What it is
Good help is providing practical assistance to someone who is requesting your help in order for them to meet a current need or want in their life. You may be a relative or a friend or a stranger to the person requesting the help, but you seek to provide the requested assistance as soon as possible with sincere compassion for the person making the request.
What it is not
Good help is not a request by someone to evaluate the cause of their need or them in regard to their situation. Regardless of who you are in your relationship with the person, you will probably not know them well enough to really understand what is causing them to request some immediate help from you. If someone comes to you on the street of a city and asks you for directions to a local site, good help will not be provided by you seeking to evaluate what has caused them to get “lost” or disoriented in regard to where they are and where they want to go.

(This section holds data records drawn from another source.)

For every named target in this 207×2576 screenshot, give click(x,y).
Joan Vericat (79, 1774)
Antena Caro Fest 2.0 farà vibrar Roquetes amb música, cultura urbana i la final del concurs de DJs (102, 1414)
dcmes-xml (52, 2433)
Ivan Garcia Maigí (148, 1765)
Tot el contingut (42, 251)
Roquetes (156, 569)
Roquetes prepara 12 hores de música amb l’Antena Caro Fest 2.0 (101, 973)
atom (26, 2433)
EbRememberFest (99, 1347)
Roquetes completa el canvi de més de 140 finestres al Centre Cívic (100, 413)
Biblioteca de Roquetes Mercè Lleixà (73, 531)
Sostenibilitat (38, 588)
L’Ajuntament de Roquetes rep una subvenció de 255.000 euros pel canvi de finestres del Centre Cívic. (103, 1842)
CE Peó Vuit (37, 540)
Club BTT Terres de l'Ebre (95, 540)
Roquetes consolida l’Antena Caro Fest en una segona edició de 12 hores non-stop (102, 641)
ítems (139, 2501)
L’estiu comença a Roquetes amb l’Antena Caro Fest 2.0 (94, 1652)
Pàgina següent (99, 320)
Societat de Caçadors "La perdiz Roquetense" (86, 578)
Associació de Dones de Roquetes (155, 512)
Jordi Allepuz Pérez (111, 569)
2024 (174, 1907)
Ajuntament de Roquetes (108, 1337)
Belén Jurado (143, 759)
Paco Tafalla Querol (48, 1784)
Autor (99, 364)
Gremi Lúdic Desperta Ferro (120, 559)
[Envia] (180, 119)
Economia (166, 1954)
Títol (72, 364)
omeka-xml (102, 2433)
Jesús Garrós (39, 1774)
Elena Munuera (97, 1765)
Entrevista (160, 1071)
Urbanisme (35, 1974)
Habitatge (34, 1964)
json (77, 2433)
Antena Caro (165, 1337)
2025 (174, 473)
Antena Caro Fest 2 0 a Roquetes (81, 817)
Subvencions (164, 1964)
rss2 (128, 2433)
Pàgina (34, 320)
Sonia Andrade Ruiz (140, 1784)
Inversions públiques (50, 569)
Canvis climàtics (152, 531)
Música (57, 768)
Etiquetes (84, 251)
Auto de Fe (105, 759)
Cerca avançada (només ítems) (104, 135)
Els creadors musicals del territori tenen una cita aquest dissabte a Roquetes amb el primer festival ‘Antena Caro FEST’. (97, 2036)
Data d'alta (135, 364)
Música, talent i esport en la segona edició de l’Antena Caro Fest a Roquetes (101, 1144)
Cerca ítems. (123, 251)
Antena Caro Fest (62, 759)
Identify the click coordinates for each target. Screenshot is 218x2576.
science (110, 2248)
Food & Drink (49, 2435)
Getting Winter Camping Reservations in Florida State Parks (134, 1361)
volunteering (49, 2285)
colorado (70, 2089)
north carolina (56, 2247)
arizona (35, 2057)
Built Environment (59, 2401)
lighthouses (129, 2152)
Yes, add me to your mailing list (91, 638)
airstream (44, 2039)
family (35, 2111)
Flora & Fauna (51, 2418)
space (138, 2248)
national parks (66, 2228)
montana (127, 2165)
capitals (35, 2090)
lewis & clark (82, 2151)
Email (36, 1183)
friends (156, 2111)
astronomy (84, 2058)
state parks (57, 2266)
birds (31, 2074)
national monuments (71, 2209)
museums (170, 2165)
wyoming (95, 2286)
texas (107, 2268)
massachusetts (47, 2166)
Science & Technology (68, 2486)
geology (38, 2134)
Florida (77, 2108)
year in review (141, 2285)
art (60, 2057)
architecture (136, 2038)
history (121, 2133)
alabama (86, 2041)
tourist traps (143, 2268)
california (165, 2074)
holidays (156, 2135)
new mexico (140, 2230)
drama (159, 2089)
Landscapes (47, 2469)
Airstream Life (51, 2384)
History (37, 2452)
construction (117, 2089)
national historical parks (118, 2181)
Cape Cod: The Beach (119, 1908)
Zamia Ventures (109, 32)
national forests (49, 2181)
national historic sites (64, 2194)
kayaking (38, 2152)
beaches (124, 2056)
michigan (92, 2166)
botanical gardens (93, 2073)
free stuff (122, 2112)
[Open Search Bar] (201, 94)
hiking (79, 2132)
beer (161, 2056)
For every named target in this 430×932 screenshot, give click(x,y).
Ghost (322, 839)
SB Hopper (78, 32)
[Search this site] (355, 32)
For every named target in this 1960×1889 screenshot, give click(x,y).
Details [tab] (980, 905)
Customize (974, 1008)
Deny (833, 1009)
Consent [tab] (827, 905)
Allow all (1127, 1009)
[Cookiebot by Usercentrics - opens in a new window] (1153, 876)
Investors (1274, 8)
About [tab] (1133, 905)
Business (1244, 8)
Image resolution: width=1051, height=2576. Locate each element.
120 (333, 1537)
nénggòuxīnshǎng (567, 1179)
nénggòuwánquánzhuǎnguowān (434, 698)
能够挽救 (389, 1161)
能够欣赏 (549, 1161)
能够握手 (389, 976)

Good practical help cannot be provided to another person by seeking to evaluate or to make judgments about the cause of that request or the person making it.
Summary
Good help is seeking to provide someone else with immediate practical assistance without making any judgments about their current situation or person. It would be OK to ask them questions in order to clarify exactly what they feel that they want in their current situation. Once the specifics of the help that they are requesting has been clarified, it would also be OK for you to indicate that you cannot provide them with any guidance or resources that you feel would not help them in their current situation without making any judgement about their situation or them as you sincerely care for them in their situation.
Let’s talk about this
When have you requested some practical help from someone else? How was your request handled? How do you usually respond to such requests? How do you define “good help” to others in our daily lives in this world?